Le sue sono tutte variazioni su un unico tema: narrare il cambiamento nella comunicazione, sottolineando la prevalenza della forma sull’essenza semantica. Con la sua opera, infatti, Lorenzo Marini sembra tornare all’antica arte delle miniature del XII secolo, in cui le lettere stesse sono il messaggio, anche quando non sono inserite nella struttura gerarchica della grammatica. In questo senso la sua arte può paradossalmente essere considerata una forma di archeologia linguistica che rappresenta, però, uno strumento atto a comprendere e decodificare la nascita di un nuovo linguaggio contemporaneo, sempre meno legato alla sintassi e sempre più visivo. Il suo lavoro, infatti, è un invito a riflettere sul modo in cui il mondo delle parole si sta velocemente trasformando e ibridando sempre di più con quello delle immagini, dei loghi o delle emoticon.

In questa dimensione parallela ogni lettera può, quindi, assumere un significato in sé e, nel momento in cui non è costretta a sottostare ad alcuna regola, può acquisirne di inaspettati. Per questo un altro dei concetti associati alle sue opere è quello di libertà “[…] di creare combinazioni, accostamenti, contrasti spinti non dall’esperienza logica ma dal puro gusto” perché le lettere “sono prima di tutto immagini”, scrive sempre Luca Beatrice. A essere liberate, però, non sono solo le lettere, ma è lo stesso processo creativo, come sottolinea il curatore Gianluca Ranzi: “Queste opere sono come messaggi affidati a una bottiglia e gettati nel mare del caos visivo in cui siamo oggi immersi, sono la testimonianza di un maestro assoluto della comunicazione contemporanea che ora si concentra sulla creatività pura e disinteressata e intravede la concreta possibilità di un progetto di libertà e di energia creativa, di una nuova avventura che si libera degli oggetti come merce e recupera gli oggetti come emancipazione e immaginazione. L’opera qui perde finalmente la sua compostezza tradizionale, si svincola dalla rigidità dei linguaggi codificati, rinuncia a compiacere un committente e diviene un centro di irradiazione di energia e di vita”.

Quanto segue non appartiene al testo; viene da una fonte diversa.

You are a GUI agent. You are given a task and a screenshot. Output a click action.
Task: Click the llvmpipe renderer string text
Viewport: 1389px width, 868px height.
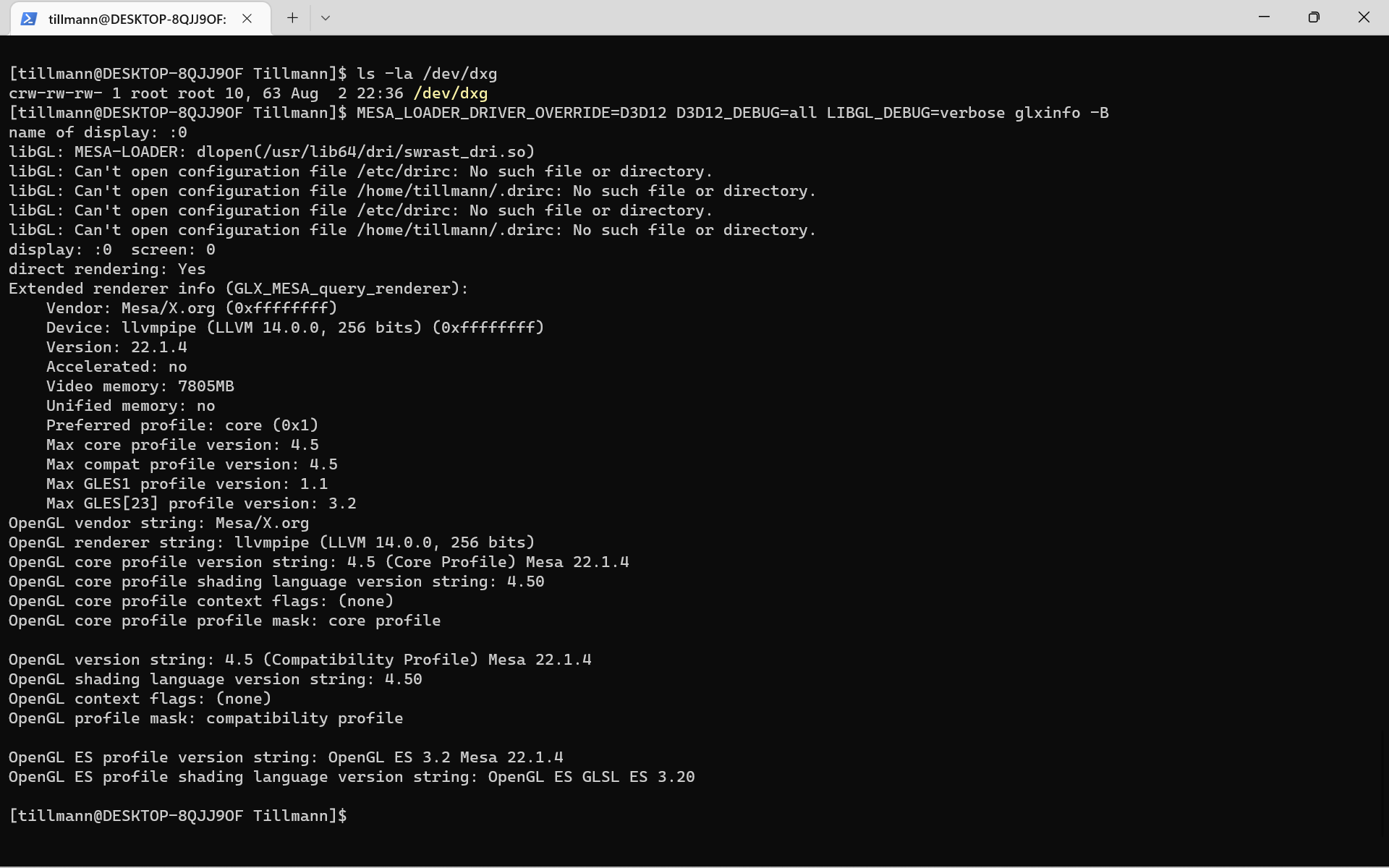pos(272,542)
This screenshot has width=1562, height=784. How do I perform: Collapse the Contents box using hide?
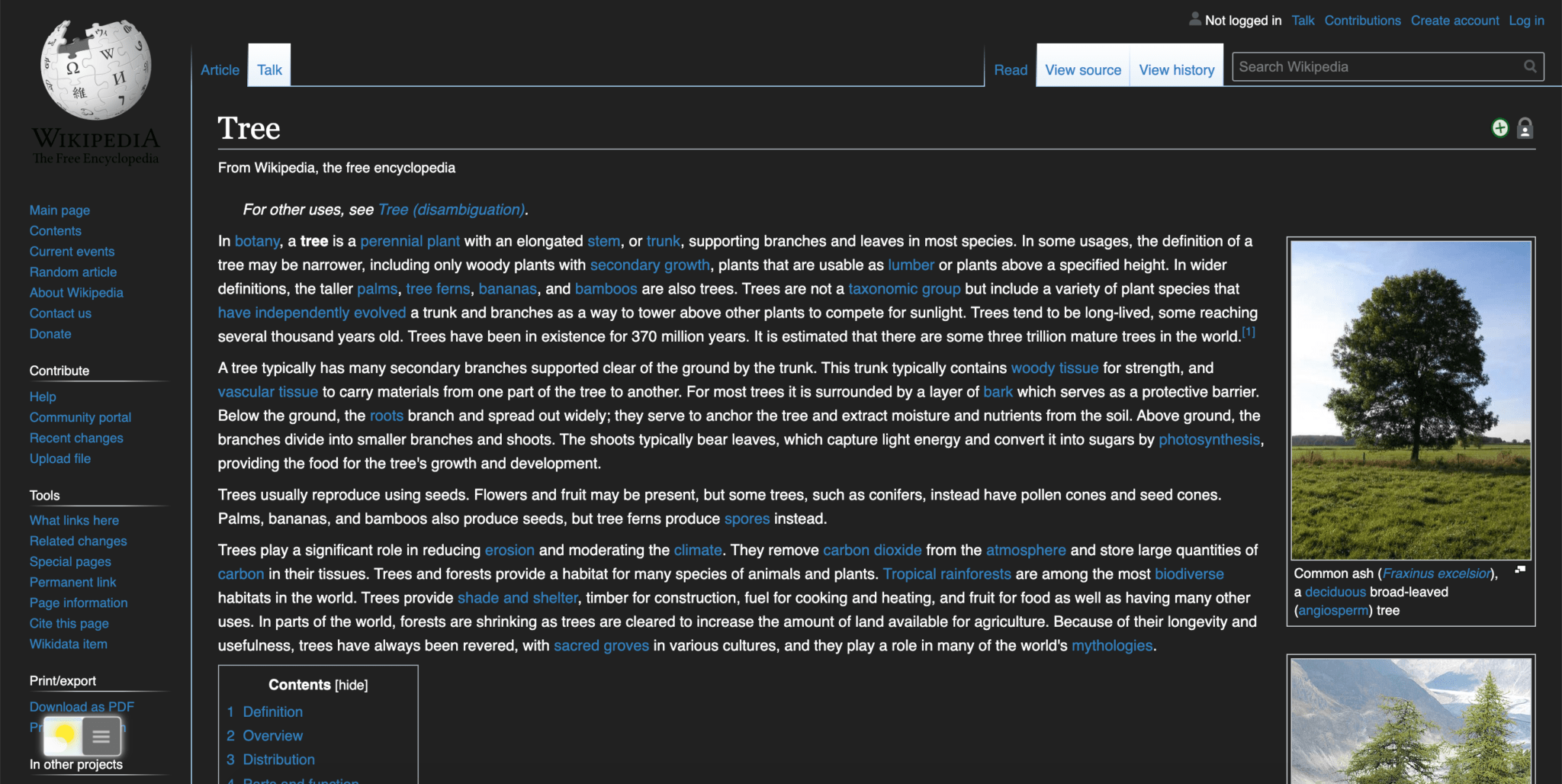[352, 685]
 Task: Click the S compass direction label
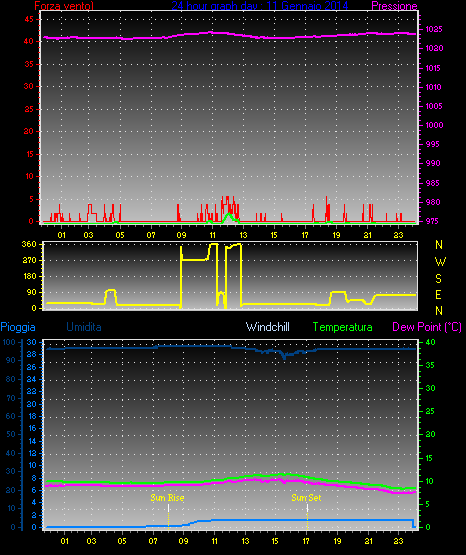click(438, 279)
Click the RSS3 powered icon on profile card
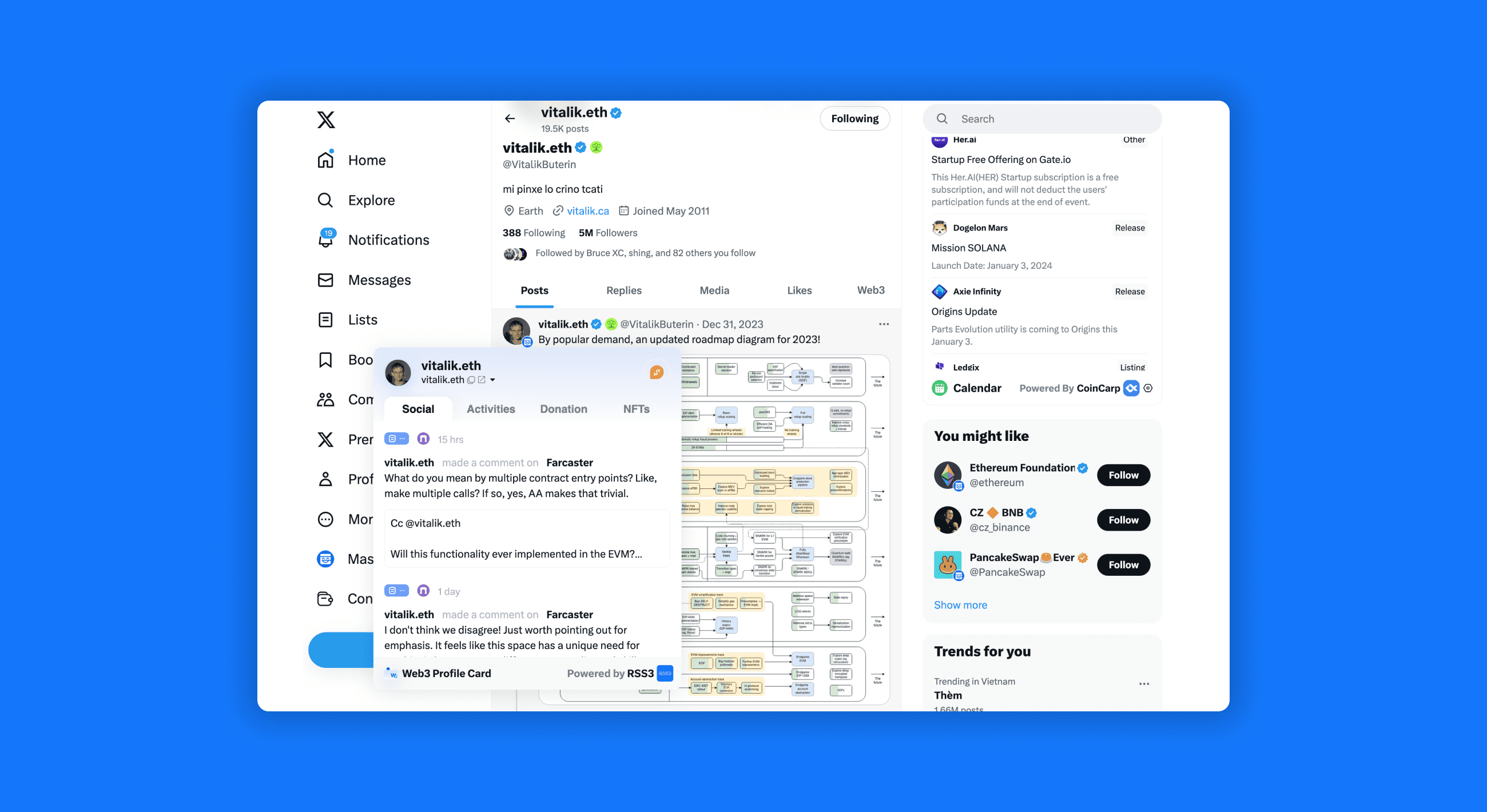Viewport: 1487px width, 812px height. [665, 672]
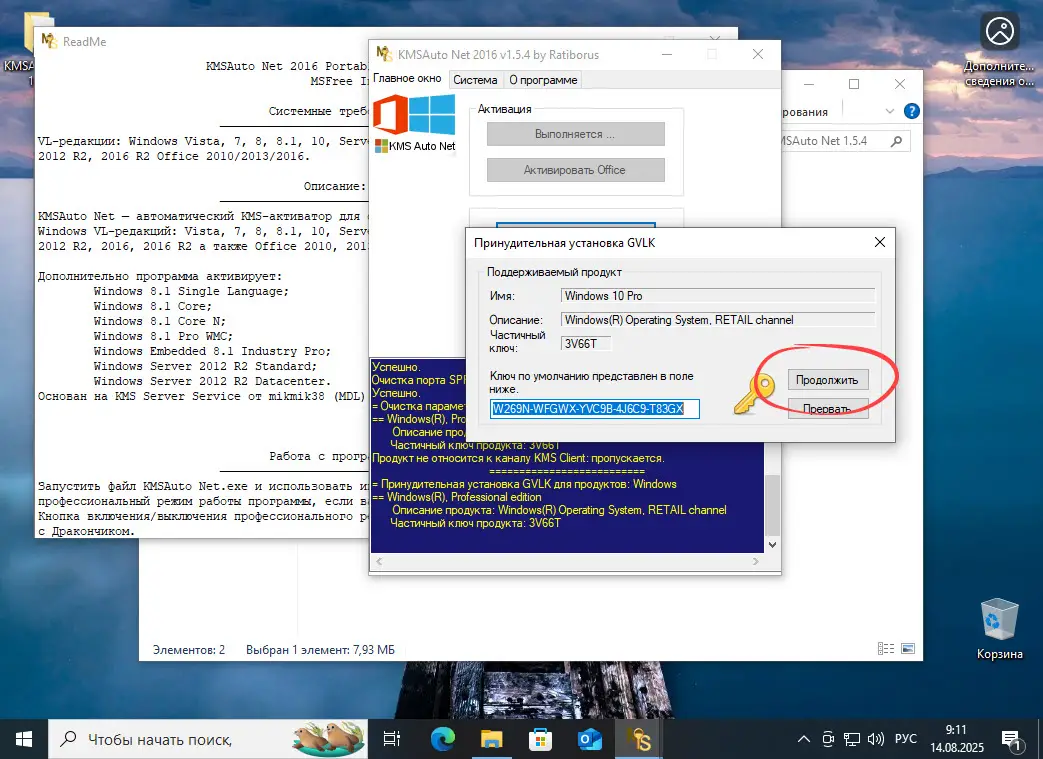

È da questa capacità, del resto, che nasce il grande talento comunicativo di Lorenzo Marini, che ha spesso costruito le sue campagne più iconiche proprio sull’ibridazione dei linguaggi. “Da sempre è esistito il linguaggio ibrido, figlio di una contaminazione tra l’arte e la pubblicità. Io credo nei linguaggi che siano in grado di suscitare emozioni e che siano un’espressione pura della creatività, segni e simbologie che servono da ispirazione per la comunicazione, soprattutto oggi, in un’epoca in cui è sempre più necessario distinguersi dalle forme di comunicazione basate sul tecnicismo esecutivo. Io cerco di contaminare i due mondi in una sintesi visiva”, ci ha detto lui stesso in una precedente intervista.

Per questo motivo quello di Lorenzo Marini può essere definito un universo creativo a tutto tondo. Il suo lavoro si trova alla convergenza dei diversi flussi che la stessa società liquida produce attraverso la proliferazione di segni e immagini che non hanno più gerarchie e ordini di valore. Compito della sua ricerca artistica, ma anche del suo lavoro nell’ambito della comunicazione, diventa, così, quello di cercare in questo caos nuove cornici di senso, nuovi significati e nuove possibilità, alla stregua di un novello Arcimboldo. È Gianluca Ranzi a paragonare il suo approccio proprio a quello dell’artista cinquecentesco i cui ritratti emergono come somma delle parti pur non essendo riconducibili a nessuna delle singole unità di cui sono composti.